_Aim of the task:_ Write the records out exactly as shown. No pictures.

### Extracted data

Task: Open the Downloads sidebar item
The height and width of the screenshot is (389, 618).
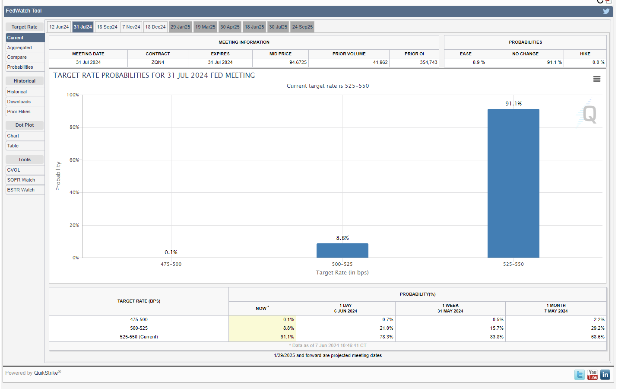Action: pyautogui.click(x=25, y=102)
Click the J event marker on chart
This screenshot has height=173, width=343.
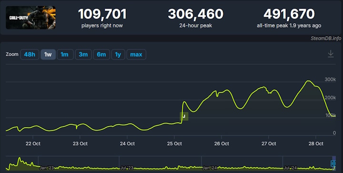point(184,116)
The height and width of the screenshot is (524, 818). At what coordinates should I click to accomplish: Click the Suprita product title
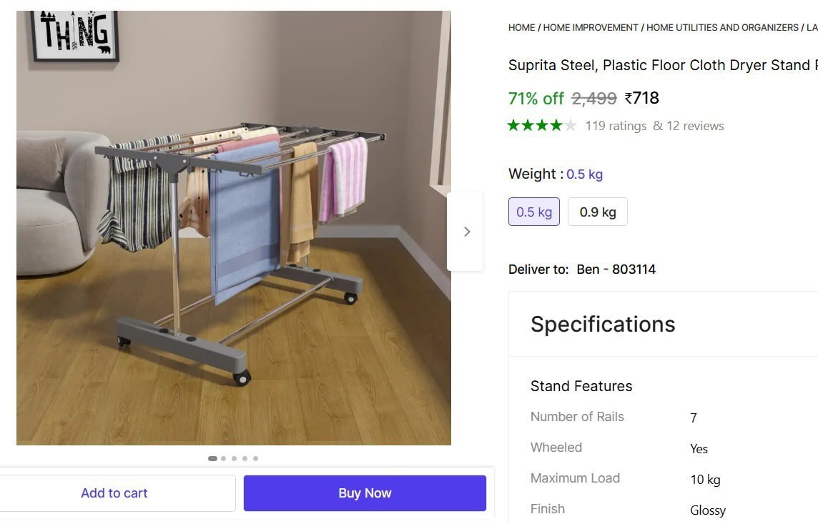pyautogui.click(x=661, y=65)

######

_Solution below:_
Task: Open the Downloads sidebar item
The height and width of the screenshot is (389, 618).
Action: pyautogui.click(x=25, y=102)
Click the J event marker on chart
This screenshot has height=173, width=343.
point(184,116)
The height and width of the screenshot is (524, 818). At what coordinates should I click to accomplish: Click the Suprita product title
pyautogui.click(x=661, y=65)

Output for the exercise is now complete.